— START —

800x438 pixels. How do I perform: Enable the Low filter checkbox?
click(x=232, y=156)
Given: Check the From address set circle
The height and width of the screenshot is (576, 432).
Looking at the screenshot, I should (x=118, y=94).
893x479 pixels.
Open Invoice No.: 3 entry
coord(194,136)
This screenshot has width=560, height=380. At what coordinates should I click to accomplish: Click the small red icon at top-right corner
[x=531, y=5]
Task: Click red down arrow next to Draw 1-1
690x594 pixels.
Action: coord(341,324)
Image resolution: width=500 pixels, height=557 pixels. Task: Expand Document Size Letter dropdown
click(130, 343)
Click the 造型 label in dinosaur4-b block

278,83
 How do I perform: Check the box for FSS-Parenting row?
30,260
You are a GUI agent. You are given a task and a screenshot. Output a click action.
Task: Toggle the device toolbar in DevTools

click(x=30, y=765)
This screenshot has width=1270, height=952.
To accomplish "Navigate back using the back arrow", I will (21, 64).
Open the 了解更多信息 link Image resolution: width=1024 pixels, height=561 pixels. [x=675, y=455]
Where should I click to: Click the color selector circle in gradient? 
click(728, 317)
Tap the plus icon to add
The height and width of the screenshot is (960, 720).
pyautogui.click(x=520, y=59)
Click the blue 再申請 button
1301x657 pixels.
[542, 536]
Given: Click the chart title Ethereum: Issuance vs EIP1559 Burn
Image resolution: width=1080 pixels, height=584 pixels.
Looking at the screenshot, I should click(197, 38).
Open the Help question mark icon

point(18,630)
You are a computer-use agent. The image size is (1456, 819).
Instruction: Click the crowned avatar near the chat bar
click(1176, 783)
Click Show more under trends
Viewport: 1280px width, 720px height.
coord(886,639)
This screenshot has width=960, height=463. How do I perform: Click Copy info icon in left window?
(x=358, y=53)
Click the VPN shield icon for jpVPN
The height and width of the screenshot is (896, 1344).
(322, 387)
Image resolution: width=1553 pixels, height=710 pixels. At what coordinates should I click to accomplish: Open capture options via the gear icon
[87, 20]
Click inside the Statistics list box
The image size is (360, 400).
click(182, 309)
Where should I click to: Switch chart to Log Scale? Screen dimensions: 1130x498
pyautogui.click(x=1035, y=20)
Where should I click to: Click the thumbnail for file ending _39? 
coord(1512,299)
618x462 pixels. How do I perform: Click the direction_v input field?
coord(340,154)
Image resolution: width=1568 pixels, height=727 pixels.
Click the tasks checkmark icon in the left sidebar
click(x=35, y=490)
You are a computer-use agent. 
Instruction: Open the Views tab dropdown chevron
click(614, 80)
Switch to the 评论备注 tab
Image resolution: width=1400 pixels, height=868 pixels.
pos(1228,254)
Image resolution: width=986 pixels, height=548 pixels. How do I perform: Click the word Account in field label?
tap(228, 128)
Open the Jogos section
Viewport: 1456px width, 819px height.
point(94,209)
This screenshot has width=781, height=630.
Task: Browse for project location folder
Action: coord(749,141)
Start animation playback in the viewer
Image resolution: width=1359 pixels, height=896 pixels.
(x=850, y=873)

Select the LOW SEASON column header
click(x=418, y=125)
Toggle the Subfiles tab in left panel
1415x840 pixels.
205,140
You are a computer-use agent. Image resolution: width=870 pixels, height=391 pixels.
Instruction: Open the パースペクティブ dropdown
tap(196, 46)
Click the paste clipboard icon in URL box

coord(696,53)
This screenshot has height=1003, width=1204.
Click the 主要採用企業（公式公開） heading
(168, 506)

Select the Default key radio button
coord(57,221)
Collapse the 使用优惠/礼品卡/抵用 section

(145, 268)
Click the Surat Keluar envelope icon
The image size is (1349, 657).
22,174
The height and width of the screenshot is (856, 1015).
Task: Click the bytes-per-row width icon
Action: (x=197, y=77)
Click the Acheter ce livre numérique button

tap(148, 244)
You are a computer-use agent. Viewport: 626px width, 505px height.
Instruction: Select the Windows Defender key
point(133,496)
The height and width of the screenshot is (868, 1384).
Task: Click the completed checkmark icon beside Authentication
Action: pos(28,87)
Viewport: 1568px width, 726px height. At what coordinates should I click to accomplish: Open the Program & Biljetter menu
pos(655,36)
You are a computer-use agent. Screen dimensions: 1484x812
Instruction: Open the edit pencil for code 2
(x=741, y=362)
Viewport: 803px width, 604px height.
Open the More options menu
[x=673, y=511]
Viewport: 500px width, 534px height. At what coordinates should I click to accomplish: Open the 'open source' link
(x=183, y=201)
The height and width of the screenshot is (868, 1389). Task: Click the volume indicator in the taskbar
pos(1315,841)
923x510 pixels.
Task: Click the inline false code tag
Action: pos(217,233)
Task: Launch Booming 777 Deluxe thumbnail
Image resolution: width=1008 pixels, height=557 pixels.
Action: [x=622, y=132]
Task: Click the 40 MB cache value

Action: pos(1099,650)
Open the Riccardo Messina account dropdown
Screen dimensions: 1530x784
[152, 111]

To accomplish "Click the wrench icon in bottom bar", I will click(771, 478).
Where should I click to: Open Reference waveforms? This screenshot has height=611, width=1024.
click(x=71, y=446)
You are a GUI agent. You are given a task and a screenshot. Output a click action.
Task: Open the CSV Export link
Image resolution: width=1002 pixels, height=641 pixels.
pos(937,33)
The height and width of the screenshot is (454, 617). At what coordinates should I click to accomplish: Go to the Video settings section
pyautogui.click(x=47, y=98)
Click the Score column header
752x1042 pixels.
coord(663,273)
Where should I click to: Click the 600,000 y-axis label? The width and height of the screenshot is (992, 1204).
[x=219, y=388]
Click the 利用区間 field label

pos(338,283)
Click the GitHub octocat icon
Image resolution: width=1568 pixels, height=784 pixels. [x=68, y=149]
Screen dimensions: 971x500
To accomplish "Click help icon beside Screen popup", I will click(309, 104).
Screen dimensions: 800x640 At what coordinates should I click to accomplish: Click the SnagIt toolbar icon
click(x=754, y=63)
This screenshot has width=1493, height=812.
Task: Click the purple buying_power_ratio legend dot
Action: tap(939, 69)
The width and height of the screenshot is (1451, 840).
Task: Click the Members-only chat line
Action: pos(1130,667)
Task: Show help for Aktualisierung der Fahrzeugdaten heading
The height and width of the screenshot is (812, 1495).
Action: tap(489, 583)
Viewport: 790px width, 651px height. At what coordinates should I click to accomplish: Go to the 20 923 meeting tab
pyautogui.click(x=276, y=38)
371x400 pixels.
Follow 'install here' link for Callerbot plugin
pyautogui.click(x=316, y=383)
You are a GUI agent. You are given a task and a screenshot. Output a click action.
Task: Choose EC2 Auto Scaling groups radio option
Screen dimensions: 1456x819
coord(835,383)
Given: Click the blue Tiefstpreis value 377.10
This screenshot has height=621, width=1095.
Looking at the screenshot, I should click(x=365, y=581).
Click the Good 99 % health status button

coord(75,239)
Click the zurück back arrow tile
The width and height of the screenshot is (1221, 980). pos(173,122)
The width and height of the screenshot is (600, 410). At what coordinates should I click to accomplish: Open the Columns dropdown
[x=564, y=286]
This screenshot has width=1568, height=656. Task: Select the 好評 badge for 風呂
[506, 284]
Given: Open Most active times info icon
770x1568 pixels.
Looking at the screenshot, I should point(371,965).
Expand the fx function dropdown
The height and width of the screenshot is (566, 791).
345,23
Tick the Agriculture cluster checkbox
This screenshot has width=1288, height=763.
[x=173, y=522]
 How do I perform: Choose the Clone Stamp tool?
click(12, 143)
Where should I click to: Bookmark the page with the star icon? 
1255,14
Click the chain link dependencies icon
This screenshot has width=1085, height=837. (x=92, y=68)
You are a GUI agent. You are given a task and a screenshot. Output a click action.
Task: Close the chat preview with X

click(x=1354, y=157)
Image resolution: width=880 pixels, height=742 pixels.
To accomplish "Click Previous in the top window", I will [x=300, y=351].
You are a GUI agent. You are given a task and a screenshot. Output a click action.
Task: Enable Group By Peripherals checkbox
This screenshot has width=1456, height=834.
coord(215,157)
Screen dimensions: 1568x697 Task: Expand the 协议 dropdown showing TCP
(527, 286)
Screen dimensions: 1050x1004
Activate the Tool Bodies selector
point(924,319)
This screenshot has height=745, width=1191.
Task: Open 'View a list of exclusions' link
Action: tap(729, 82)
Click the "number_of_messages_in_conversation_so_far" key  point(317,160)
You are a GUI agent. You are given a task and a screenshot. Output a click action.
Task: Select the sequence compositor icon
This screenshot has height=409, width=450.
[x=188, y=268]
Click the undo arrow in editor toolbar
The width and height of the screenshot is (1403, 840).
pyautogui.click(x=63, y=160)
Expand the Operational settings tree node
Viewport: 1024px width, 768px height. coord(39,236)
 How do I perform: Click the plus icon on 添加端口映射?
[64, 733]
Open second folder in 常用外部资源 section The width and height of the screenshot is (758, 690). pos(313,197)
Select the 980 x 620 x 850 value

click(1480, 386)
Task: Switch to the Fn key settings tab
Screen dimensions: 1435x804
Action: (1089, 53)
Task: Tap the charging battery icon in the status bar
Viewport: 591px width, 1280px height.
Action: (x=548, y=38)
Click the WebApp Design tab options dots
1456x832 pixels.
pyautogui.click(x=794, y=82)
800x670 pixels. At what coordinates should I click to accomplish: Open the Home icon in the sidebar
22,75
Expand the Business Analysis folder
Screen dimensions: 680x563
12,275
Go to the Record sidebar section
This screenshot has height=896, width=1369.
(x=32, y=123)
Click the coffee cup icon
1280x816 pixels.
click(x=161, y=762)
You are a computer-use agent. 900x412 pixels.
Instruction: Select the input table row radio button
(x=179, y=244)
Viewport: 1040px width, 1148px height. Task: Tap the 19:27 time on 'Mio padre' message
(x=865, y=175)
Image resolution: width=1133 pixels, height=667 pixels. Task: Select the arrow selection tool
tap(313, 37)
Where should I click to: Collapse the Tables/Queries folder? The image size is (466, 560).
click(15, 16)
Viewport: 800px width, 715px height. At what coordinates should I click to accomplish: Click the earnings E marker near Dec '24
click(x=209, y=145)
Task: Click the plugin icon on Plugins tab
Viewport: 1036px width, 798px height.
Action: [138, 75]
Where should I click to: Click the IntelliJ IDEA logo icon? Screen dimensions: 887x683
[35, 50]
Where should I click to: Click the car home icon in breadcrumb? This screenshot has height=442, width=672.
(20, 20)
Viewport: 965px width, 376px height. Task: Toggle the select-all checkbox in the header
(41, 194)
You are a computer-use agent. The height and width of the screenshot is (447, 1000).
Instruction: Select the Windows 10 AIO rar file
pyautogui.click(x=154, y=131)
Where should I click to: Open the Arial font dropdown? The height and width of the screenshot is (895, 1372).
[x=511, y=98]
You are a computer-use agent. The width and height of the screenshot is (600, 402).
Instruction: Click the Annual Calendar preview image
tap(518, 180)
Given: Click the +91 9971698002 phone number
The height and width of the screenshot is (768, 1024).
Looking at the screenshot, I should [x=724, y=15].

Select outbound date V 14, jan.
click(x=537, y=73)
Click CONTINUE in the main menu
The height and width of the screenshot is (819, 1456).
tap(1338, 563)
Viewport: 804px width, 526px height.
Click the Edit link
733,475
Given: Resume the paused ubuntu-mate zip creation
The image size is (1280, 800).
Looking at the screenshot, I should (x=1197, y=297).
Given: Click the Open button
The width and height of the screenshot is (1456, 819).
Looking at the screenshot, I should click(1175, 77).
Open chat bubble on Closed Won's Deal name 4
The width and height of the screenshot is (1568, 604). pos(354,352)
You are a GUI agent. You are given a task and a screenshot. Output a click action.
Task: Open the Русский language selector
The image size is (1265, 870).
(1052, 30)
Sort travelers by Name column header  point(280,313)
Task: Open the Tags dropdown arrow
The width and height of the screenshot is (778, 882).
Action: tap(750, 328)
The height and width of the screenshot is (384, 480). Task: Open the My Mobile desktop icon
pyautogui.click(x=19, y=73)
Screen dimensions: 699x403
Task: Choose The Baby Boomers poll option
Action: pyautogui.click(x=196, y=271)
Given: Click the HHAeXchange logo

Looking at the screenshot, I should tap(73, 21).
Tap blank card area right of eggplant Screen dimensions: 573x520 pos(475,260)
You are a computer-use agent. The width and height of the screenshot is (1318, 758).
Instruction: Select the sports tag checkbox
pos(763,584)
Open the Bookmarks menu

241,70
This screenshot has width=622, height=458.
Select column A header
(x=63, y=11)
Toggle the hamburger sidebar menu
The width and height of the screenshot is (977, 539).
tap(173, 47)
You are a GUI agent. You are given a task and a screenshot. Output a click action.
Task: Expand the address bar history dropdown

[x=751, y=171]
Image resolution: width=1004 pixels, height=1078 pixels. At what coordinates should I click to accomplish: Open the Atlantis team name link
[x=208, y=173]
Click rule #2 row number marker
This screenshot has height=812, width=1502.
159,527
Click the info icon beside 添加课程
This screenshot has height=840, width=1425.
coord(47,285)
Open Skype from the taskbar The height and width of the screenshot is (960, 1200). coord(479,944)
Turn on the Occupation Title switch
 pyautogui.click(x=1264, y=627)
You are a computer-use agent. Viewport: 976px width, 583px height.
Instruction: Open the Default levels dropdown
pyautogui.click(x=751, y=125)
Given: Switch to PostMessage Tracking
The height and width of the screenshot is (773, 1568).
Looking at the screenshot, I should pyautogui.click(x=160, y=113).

— END —

THE REQUEST =>
Render the entries from the start through the line containing "coord(194,136)" as a Markdown table with the columns No. and Line, giving each line its row number and dropping blank lines.

ANSWER TO THIS TASK =>
| No. | Line |
|---|---|
| 1 | 800x438 pixels. How do I perform: Enable the Low filter checkbox? |
| 2 | click(x=232, y=156) |
| 3 | Given: Check the From address set circle |
| 4 | The height and width of the screenshot is (576, 432). |
| 5 | Looking at the screenshot, I should (x=118, y=94). |
| 6 | 893x479 pixels. |
| 7 | Open Invoice No.: 3 entry |
| 8 | coord(194,136) |